The game of golf needed answers to environmental questions, and the USGA wanted these answers based on scientific facts, not emotions. In 1991 the USGA initiated a three-year study of the fate of pesticides and fertilizers applied under golf course conditions. This article first briefly describes what is known about the fate of chemicals used on golf courses and provides some supporting documentation to help choose a pesticide. Highlights of the research projects then are summarized, but the articles should be read to learn more about the particulars of each research project.



The Fate of Chemicals Applied to Golf Courses

Do golf courses pollute the environment? No, they do not. At least not to the extent that critics state in undocumented media hype. Golf course superintendents apply pesticides and fertilizers to the course, and depending on an array of processes, these chemicals break down into by-products that are biologically inactive.
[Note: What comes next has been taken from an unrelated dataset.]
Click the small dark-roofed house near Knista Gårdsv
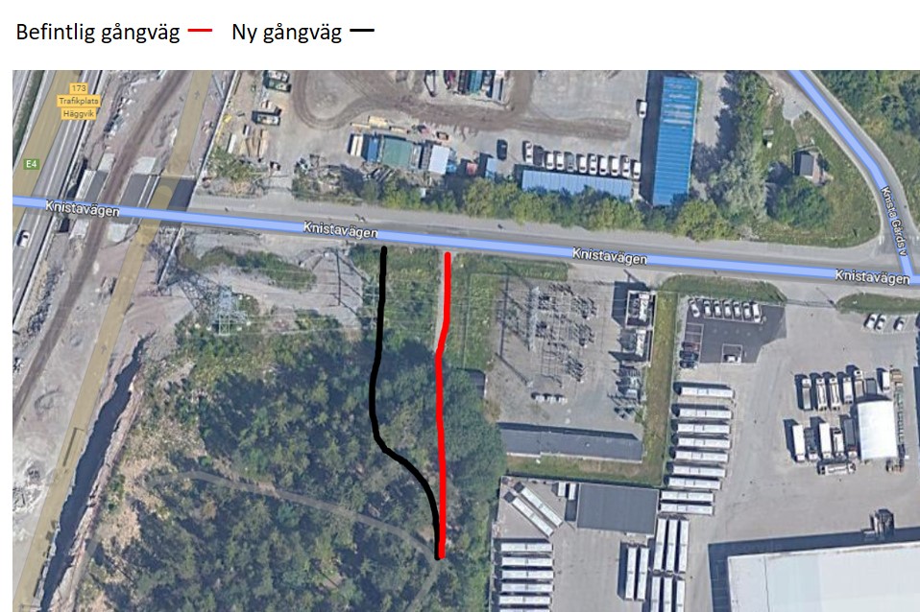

In general, there are six processes that influence the fate of chemical products applied to golf courses.
  1. Solubilization by water.
  2. Sorption by soil mineral and organic matter.
  3. Degradation by soil microorganisms.
  4. Chemical degradation and photo-decomposition.
  5. Volatilization and evaporation.
  6. Plant uptake.

The relative importance of each process is controlled by the chemistry of the pesticide or fertilizer and environmental variables such as temperature, water content, and soil type.



Solubility

The extent to which a chemical will dissolve in a liquid is referred to as solubility. Although water solubility is usually a good indicator of the mobility of a pesticide in soils, it is not necessarily the best criterium. In addition to pesticide solubility, the pesticide's affinity to adhere to soils or sorption must be considered.



Sorption

The tendency of a pesticide to leach or run off is strongly dependent upon the interaction of the pesticide with solids within the soil. The word sorption is a term that includes the process of adsorption and absorption. Adsorption refers to the binding of a pesticide to the surface of a soil particle. Absorption implies that the pesticide penetrates into a soil particle. The adsorbed or absorbed pesticide is often referred to as bound residue and is generally unavailable for microbial degradation or pest control.

Factors that contribute to sorption of pesticides on soil materials include: a) chemical and physical characteristics of the pesticide; b) soil composition; and c) the nature of the soil solution. In general, sandy soils offer little in the way of sorptive surfaces. Soils containing greater amounts of silt, clay and organic matter provides a richly sorptive environment for pesticides.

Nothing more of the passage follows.